There are two basic types of rights covered in your contract: publishing and subsidiary. They should be two separate clauses in your contract.
Publishing rights cover the rights to publish your work in certain formats within a certain geographical area.
Format:
It is assumed that the book will be published in a traditional paper and ink, bound format, so this will probably not be spelled out. Your contract might list hardcover, trade or mass market bindings, but generally this is not covered in the rights section. It’s just assumed that they have the rights to all of the various paper and ink formats.
Other formats may be listed in this clause, such as e-books and audio books, or they may be listed under subsidiary rights. Either place is fine, but with the increase in popularity of these formats, they will probably be specified somewhere.
The fact that a publisher includes these formats in their rights does not necessarily mean that they will option them. It means that they have the right to option them. If it’s very important to you to have an audio format of your book, and your publisher has included that in their rights to be optioned, ask what percentage of the time they exercise this option or what conditions need to be met for them to do that. If chances are minimal that it will happen, you could try to separate that from the contract, allowing you to sell those options to someone else or exercise them yourself. But as a publisher, that might be a deal breaker for me. If I’m publishing the book, and someone else is doing an audio, and the audio is poor quality, that will damage my ability to sell the book. I, personally, will not take paper and ink, unless I also control the audio and e-book rights. So pick your battles. If this one isn’t a big deal to you, let it go.
Geographical Area:
Where will the publisher publish your book? There are several variations on geographic rights. These rights should be defined in your contract. I’ve included the most common terminology on geographic rights.

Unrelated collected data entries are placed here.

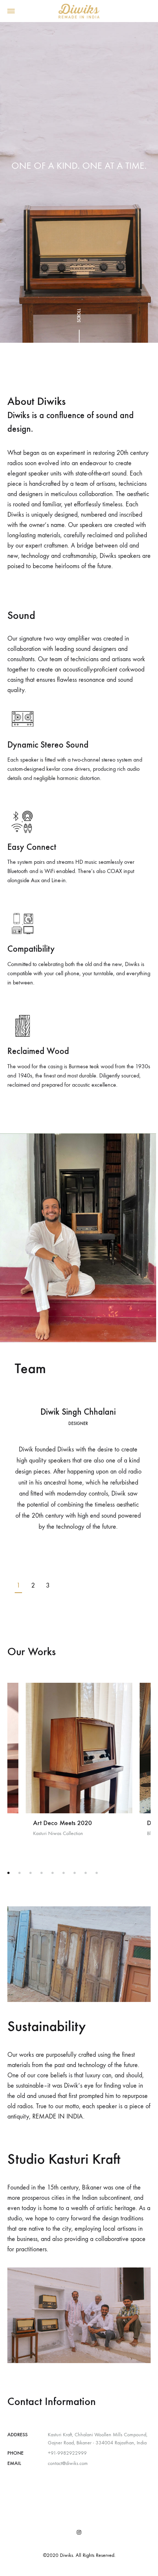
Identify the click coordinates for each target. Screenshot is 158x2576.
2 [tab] (33, 1585)
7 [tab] (74, 1873)
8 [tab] (85, 1873)
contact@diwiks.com (68, 2463)
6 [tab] (63, 1873)
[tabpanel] (78, 1469)
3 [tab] (48, 1585)
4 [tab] (41, 1873)
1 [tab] (18, 1585)
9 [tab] (96, 1873)
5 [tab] (52, 1873)
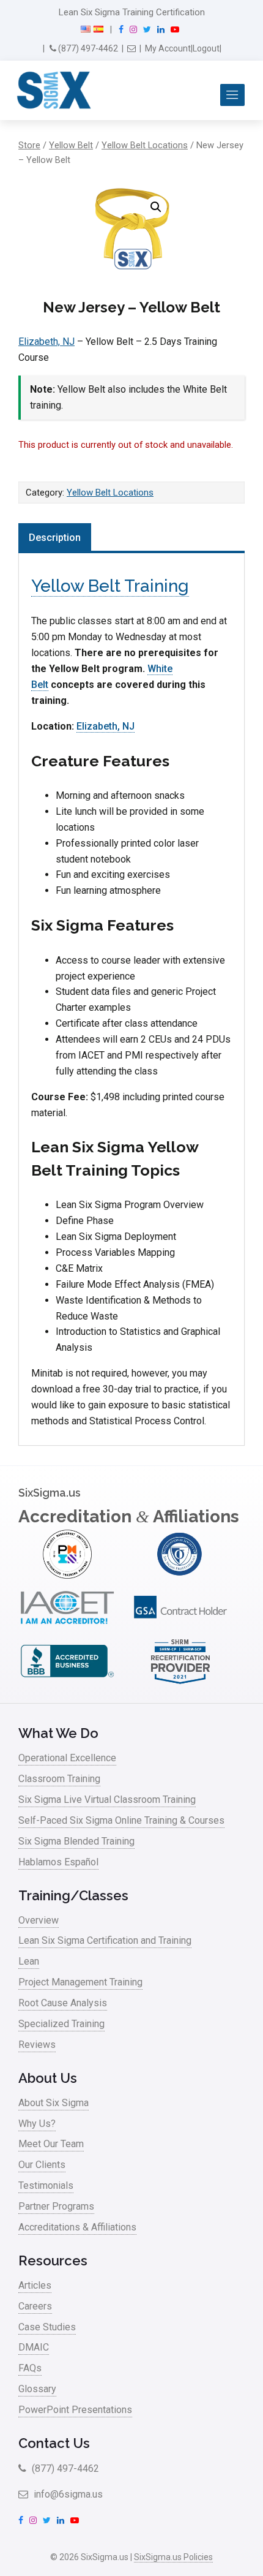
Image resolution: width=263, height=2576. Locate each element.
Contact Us (54, 2443)
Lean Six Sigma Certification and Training (104, 1940)
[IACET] (67, 1629)
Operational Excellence (67, 1758)
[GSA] (180, 1629)
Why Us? (37, 2123)
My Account (168, 48)
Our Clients (41, 2164)
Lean (28, 1961)
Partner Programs (56, 2206)
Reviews (37, 2044)
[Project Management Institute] (67, 1575)
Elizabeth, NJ (46, 341)
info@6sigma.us (67, 2494)
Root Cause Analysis (62, 2003)
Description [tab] (55, 537)
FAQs (30, 2368)
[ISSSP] (180, 1575)
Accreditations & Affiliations (77, 2227)
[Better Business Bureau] (67, 1682)
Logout (206, 48)
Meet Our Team (51, 2144)
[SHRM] (180, 1682)
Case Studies (47, 2327)
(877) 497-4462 (87, 48)
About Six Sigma (53, 2103)
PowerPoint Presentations (75, 2409)
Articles (34, 2285)
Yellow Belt (71, 145)
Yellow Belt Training (110, 586)
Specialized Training (61, 2024)
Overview (38, 1920)
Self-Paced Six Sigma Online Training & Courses (121, 1820)
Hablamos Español (58, 1862)
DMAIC (33, 2347)
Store (29, 145)
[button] (156, 207)
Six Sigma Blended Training (76, 1841)
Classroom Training (59, 1779)
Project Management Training (80, 1982)
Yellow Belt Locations (145, 145)
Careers (35, 2306)
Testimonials (45, 2185)
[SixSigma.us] (51, 91)
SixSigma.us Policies (173, 2557)
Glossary (37, 2389)
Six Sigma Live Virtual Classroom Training (107, 1799)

World Rights: Most publishers will ask for World Rights. This means they have the right to publish your work in every language and in every country in the world. They themselves won’t publish your title in all these areas. They will produce an English publication and sell it in the US, Canada, England, Australia and other English speaking countries. Then they will most likely sell the rights to other publishers to print the book in other languages and countries.
If you’ve got a title with the potential to be a huge seller in multiple countries, your publisher may only publish a U.S. version and sell the rights to publish in other English speaking companies–which include the rights to re-edit, redesign and retitle. (For example, JK Rowling’s 1st book is Harry Potter and The Sorceror’s Stone here in the US, but it is the Philospher’s Stone in England.)
In the LDS market, unless you are a General Authority, this is generally a moot point, as the majority of titles never make it into translation and are never published separately in other countries.
If the publisher has World Rights, you may get a percentage of the sell of those rights or you may get a standard royalty on books sold by these other companies or you may get nothing. If your publisher asks for World Rights, have them spell it out. Just in case.
World English: On a national market, there is more of a distinction between World Rights and World English, but in the LDS market, they’re pretty much the same. Even though they say they have World Rights, most publishers only option World English–which is what I described above–an English version that they sell throughout the world.
North American Rights: This is the right to publish and sell in the U.S. and Canada only. Since the LDS market rarely reaches into foreign languages and is very small outside North America, it does you no good to insist on only giving the LDS publisher North American rights. No one else would purchase the other rights separately from these, and your publisher (or distributor) generally already has an account with those few English speaking LDS bookstores in the rest of the world.
U.S. Only: This is the right to publish only in the U.S. Again, in the LDS market, this one does not give you any advantage. The only time you’d want to consider this is if you live in Canada, England or Austrailia and you have a cross-over book (appeals to both LDS and mainstream) that you want to publish and promote heavily in your own country as well as in the LDS market. But if this is the case, you’d be better off selling World Rights to a publisher in your country, and having them resell U.S. only rights to a publisher in the U.S., or even LDS rights to an LDS publisher. (I’ve never heard of this happening, but I suppose it could.) Or more likely, your publisher would just hire an LDS distributor and have them sell the original publication within this market.